Vis ma vie de dégustateur au Concours Mondial de Bruxelles #1

Vis ma vie de dégustateur au Concours Mondial de Bruxelles #1

Il est l’un des concours de dégustation les plus prisés par les dégustateurs et les vignerons de la planète vin. Le Concours Mondial de Bruxelles a fêté sa 30ème édition il y a quelques jours dans la splendide région viticole d’Istrie, en Croatie. Pour Toutlevin, j’ai eu la chance d’y participer et de vivre une expérience unique, intense, passionnante. C’est un long roman, c’est une belle histoire…

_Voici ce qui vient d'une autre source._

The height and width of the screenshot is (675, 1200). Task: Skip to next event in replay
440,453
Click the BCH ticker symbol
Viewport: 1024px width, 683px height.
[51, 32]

La grande famille des 320 dégustateurs - Crédit photo : CMB
La grande famille des 320 dégustateurs - Crédit photo : CMB

… c’était sans doute un jour de chance (…) un cadeau de la providence. Je vous épargnerai la version chantée, n’est pas Michel Fugain qui veut ! En revanche, je suis plus à l’aise pour conter les histoires. Il y a quelques semaines, je participe comme sommelier à la session Rosés du Concours Mondial de Bruxelles au siège des IGP Pays d’Oc dans l’Hérault. Pour une fois, je suis de l’autre côté de la barrière : je sers les dégustateurs, je les écoute commenter les vins, débattre sur l’acidité, l’équilibre, les tanins, la fraîcheur, imaginer la provenance (car tout se fait évidemment à l’aveugle !).
L’expérience est passionnante. C’est là que je rencontre Benoit Roumet, ambassadeur France du CMB. Est-ce que tu ne voudrais pas tenter l’aventure comme dégustateur ?, me lance ce dernier. Comment refuser ? Quelques semaines plus tard, je reçois The mail, le Saint-Graal numérique. Ce sera donc la Croatie pour la session des blancs et des rouges cette fois-ci.
Le 10 mai, l’atterrissage à Venise est chaotique, le stress monte, j’ai les jambes qui gondolent… Trois heures de bus plus tard, nous voilà à Porec, en plein cœur de la péninsule d’Istrie, l’une des plus anciennes régions viticoles d’Europe dont la majeure partie se trouve en Croatie (le reste est en Slovénie et en Italie). Un saut dans l’inconnu à défaut d’eau turquoise, le temps n'étant pas au rendez-vous.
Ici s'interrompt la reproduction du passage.